The White House put out a statement from Trump, reading in its entirety:
Today's unanimous Supreme Court decision is a clear victory for our national security. It allows the travel suspension for the six terror-prone countries and the refugee suspension to become largely effective.
As President, I cannot allow people into our country who want to do us harm. I want people who can love the United States and all of its citizens, and who will be hardworking and productive.
My number one responsibility as Commander in Chief is to keep the American people safe. Today's ruling allows me to use an important tool for protecting our Nation's homeland. I am also particularly gratified that the Supreme Court's decision was 9-0.
Hang on. Did the aggressively bigoted, incompetent, lazy-ass, big league loser of a president who fits signing bills that hurt people in between his golf game just say that he only wants immigrants who "can love the United States and all of its citizens, and who will be hardworking and productive"?
ALL THE MIRTHLESS LAUGHTER IN THE MULTIVERSE.
It's always the motherfuckers who could never meet their own requirements for citizenship that suggest the most absurd qualifications for entry.
It reminds me of the time that racist heapshit Rep. Duncan Hunter was asked at a Tea Party rally if he would support the deportation of American citizens who are the children of undocumented immigrants, to which Hunter replied that he would, then defended his position by saying, "We're not being mean. We're just saying it takes more than walking across the border to become an American citizen. It's within our souls."
What horseshit.
Our souls don't make us deserving of the best America has to offer. For proof of that, look no further than the GOP.
The Real American, as defined by Republicans, doesn't look anything like the collection of cowards and reprobates that comprise the Republican Party — least of all their disgusting wreck of a president.

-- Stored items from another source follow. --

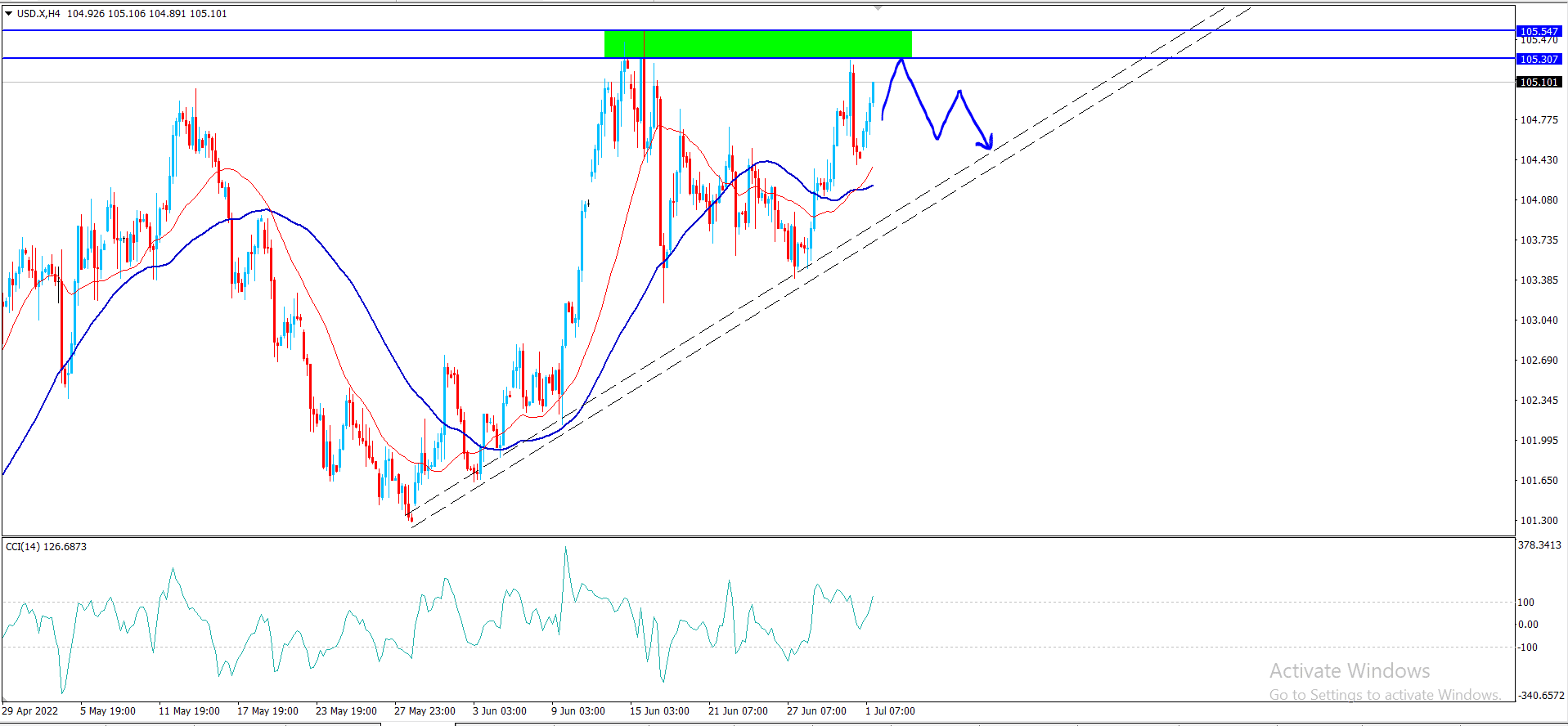
Task: Click the CCI 100 level scale label
Action: click(x=1525, y=603)
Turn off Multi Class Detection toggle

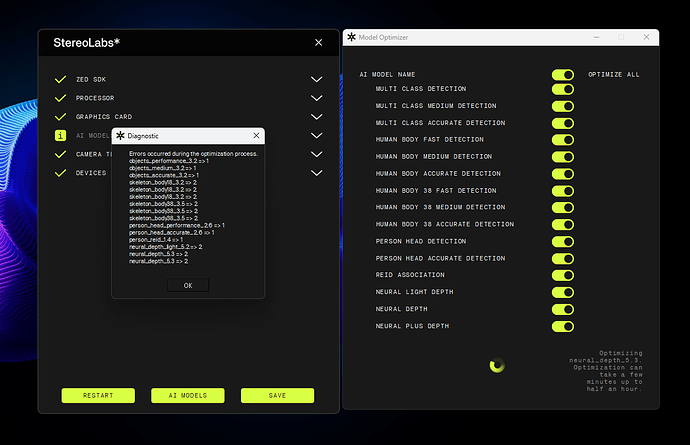coord(562,89)
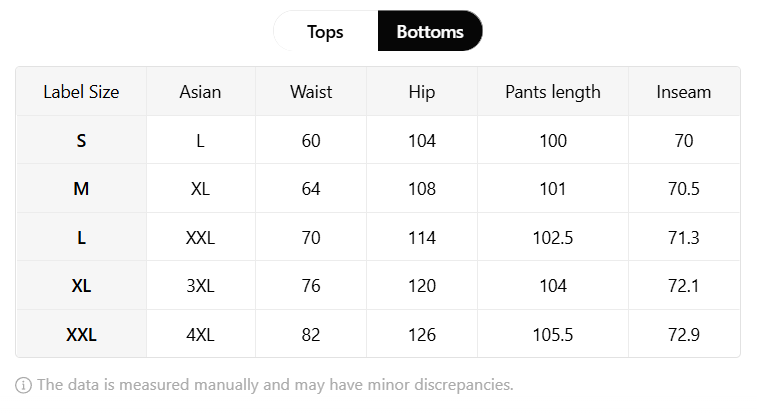
Task: Select the bold XXL label size cell
Action: (81, 334)
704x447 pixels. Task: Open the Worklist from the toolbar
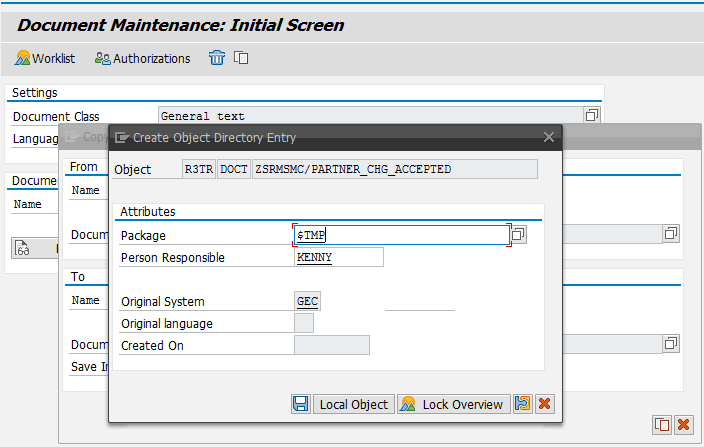[46, 58]
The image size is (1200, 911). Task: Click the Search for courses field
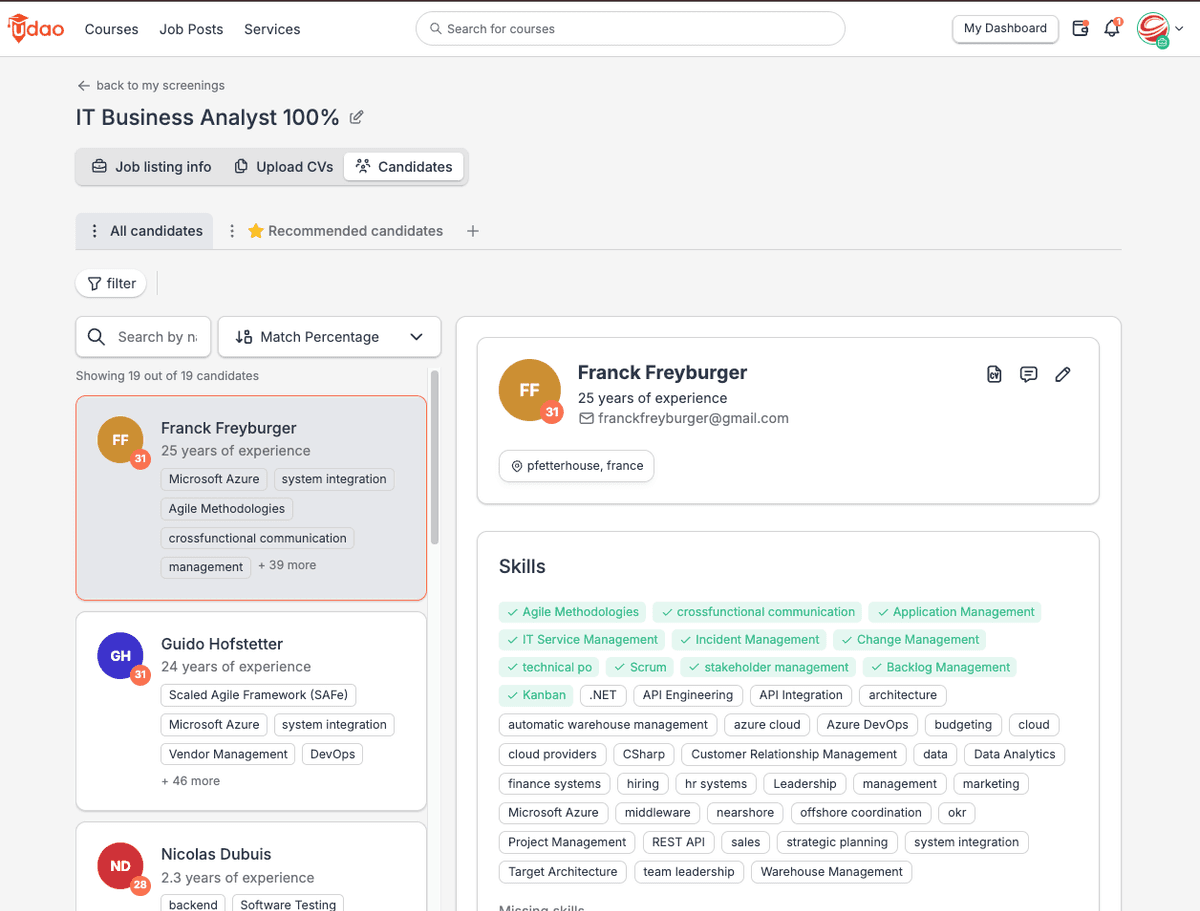(630, 29)
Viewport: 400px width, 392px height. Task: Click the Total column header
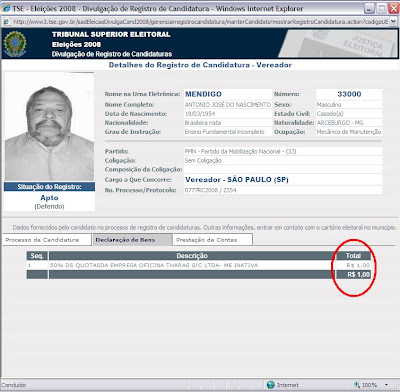(x=353, y=256)
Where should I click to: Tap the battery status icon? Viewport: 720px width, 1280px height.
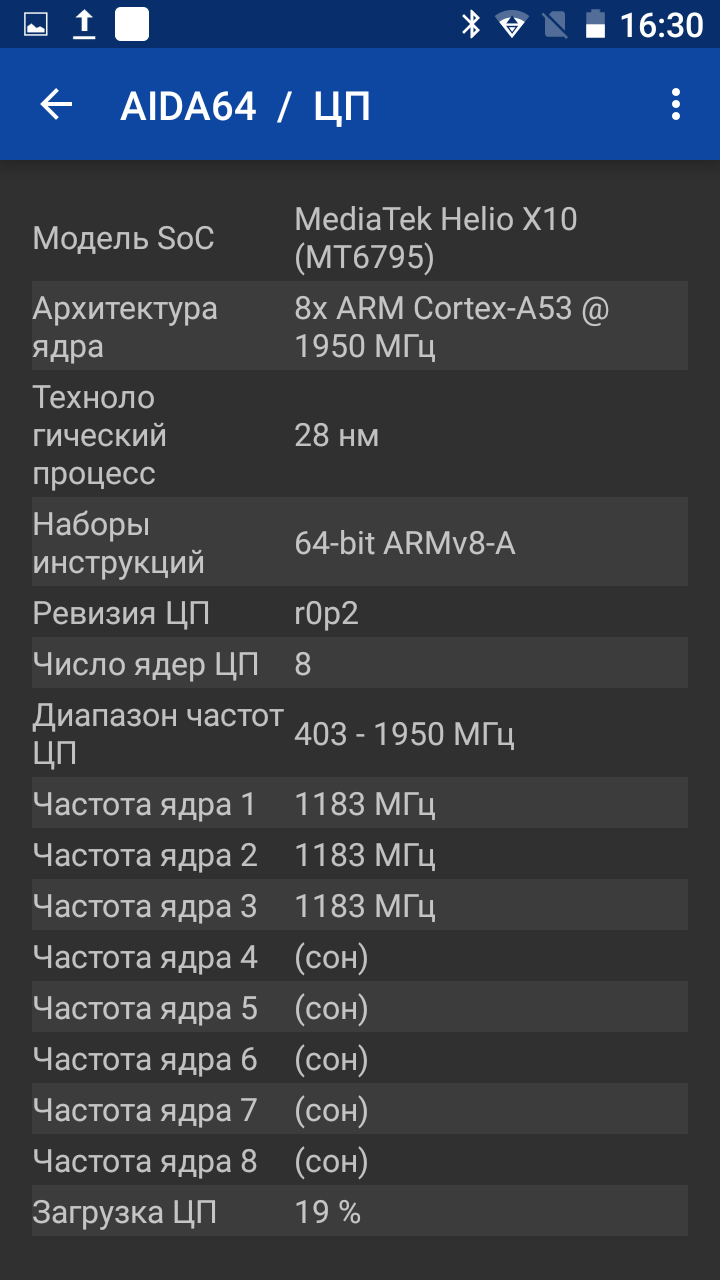(x=595, y=24)
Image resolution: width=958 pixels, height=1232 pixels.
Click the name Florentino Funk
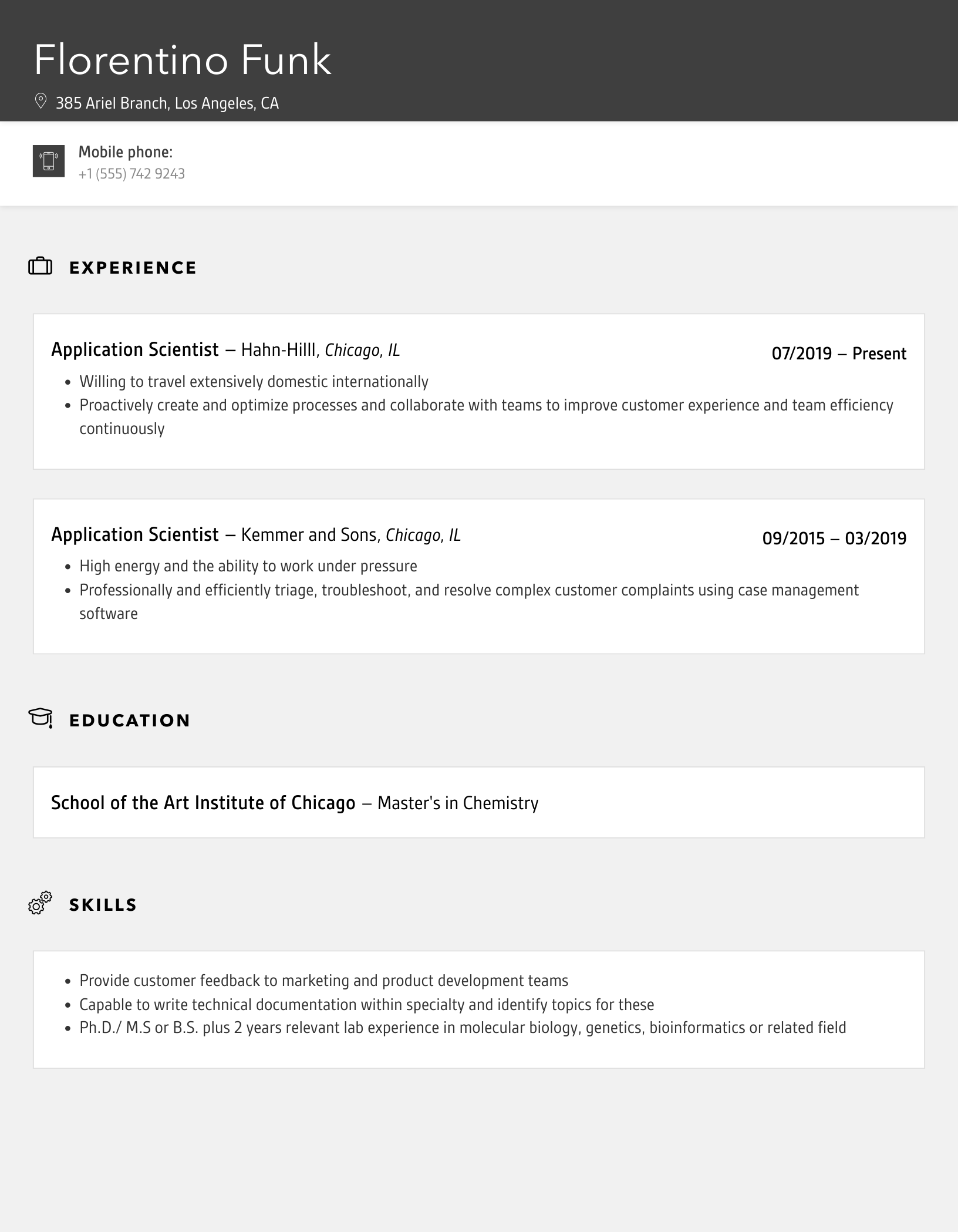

The qualities that define Republicans' idealized Civis Americanus — patriotic, brave, principled, adventurous, enterprising, optimistic, indomitable — look an awful lot like the undocumented immigrant who makes their way across the border in search of a better life, risking deportation and detention and bodily harm to realize a dream arbitrarily denied on the accidental circumstances of one's birth.
Would that it took at least walking across the border to become an American citizen. We'd certainly have fewer citizens who used the gift of their unearned citizenry as a justification to behave like intolerant, isolationist scoundrels.
I am exhausted to my very bones with these projectionist hypocrites caterwauling about the unique soul of the American citizen, whose own souls could not less resemble their ideal. There's nothing fearless or innovative or hopeful or confident about xenophobic nationalism; about the promotion of personal avarice above social conscience; about contempt for the marginalized.
This country, a beautiful mosaic of people and cultures and ideas, still infused with a spirit of exploration and invention, really does have the potential to be a land of opportunity for everyone who arrives on its shores or crosses its borders, if we gave that notion half the chance it deserved.
But when the soul of Republicans' Ideal American Citizen stares them in the face, they suggest kicking it out of the country — or barring their entry altogether.
Within their souls is not the expansive, courageous ideal they champion, but a profound insecurity born of the lazy complacency that unearned privilege breeds. They are anxious braggarts, waving the flag and shouting about how America is the "greatest country in the world!" at every opportunity — and then reacting with sullen resentment when people agree and clamor to get in the door.
Certain people, anyway.
My Scottish-born husband came to the US not because his life was dreadful or he was being persecuted or his family was starving or because he couldn't find work. He came on a fiancée visa because he fell in love with an American citizen. And when we were flying over the ocean that once separated us, together, for the first time, clutching hands and chattering excitedly about the life on which we were about to embark, Iain talked about his vision of life in America — about its diversity and opportunity and generous supply of chances.
It was, I imagine, a conversation not at all dissimilar to those had by other immigrants making their way into the same country, who are different from Iain only by virtue of a piece of paper he held in his hand as he crossed the border, or because of the nation in which he was born.
Being an American is more than a matter of geography, law, and luck. Frequently, the people who weren't born here seem to understand that better than many of those who were.
They laugh and sniff and squirm and rage at the abiding belief shared by many Americans that this country is not "ours" to gift or deny to anyone who wants to share this space in good faith, and help make it better. They ignore any history that might suggest this land isn't "theirs." They not only draw lines along borders, but lines between citizens — the kind who belong here, and the kind who don't, because they didn't earn it, as if having been born here to citizens by a twist of fate is some sort of laudable achievement, but having been born here to non-citizens is some sort of scam.
And they talk about souls — whatever that means — as if souls don't reside inside one's humanity, which is neither contingent on nor contained by borders. Any American soul not firmly rooted in one's humanity isn't much of a soul at all; it's a selfish intellect disconnected from the commonality of humanness, whence the dehumanization of non-Americans begins.
I don't know if I have any kind of soul at all, no less a particularly American one. But if I do have an American soul, I can say this with certainty: Within my American soul is a love of this country, even despite its many flaws, so profound that I cannot imagine denying the chance to love it as much as I do to anyone who wanted it.